Он смотрит в сторону, как будто обдумывает вопрос, его лицо искажается таким образом, что кажется, будто это его беспокоит.

— Прости. С моей стороны было нечестно спрашивать. После всего, что ты...

— Хотел бы я знать замысловатые слова, чтобы выразить тебе свои мысли, подобные тем, которые ты читаешь в этих книгах. Мои слова просты и не впечатляют.

— Скажи мне. Мне нужно услышать их, какими бы они ни были.

— В моей голове этот ... постоянный шум. Нахмурившись, он подносит руку к виску, как бы демонстрируя суматоху. —Суматоха ярости и насилия, которая, кажется, никогда не утихнет. Если только я не с тобой. Каким бы бурным и беспокойным ни был, когда внутри меня горит ярость, ты успокаиваешь.Ты спокойствие в моем хаосе . Он проводит большим пальцем по моему глазу, сосредоточенный, как будто видит там что-то, что не мертво и не разлагается. 

— Неугасимый свет в моем мире.

Слезы текут по моим щекам, когда я смотрю на этого человека. Это невероятное существо, которое обладает силой раздеть меня догола, содрать с меня кожу до самых черных, самых уязвимых частей и при этом заставить меня чувствовать себя достойной.

Как будто у меня есть сила духа и наглость командовать богом.

— Все, что осталось от моего сердца, принадлежит тебе, Титус. Оно твое, полностью. Протягивая руку между нами, я обнимаю его, и его грудь выпячивается, прижимаясь к моей груди, когда он шипит сквозь зубы. Под рубашкой большого размера, в которую он меня одел, я снимаю трусики с одной ноги. Приподнимая бедра достаточно, чтобы стянуть с него джинсы, я полностью высвобождаю его член, проводя твердой плотью по шву, направляя его кончик к запретному входу между моих бедер. Единственное место на моем теле, к которому даже я не могу прикоснуться без стыда и унижения, которые последуют за этим.

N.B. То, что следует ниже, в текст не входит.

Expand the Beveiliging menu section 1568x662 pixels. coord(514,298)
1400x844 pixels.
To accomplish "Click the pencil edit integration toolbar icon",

Я позволяю себе приблизиться к его возбужденной эрекции. Позволить ему пронзить меня, не думая о Ремусе и его жестоких, неумолимых толчках. Я позволяю Титусу оттолкнуть меня, как он всегда делает, когда я переступаю эту границу. Несмотря на то, что я знаю, почему он это делает, сейчас такой поступок причинил бы вдвое большую боль.

— Почему ты позволяешь это? Спрашиваю я у его губ. —Почему ты не отталкиваешь меня?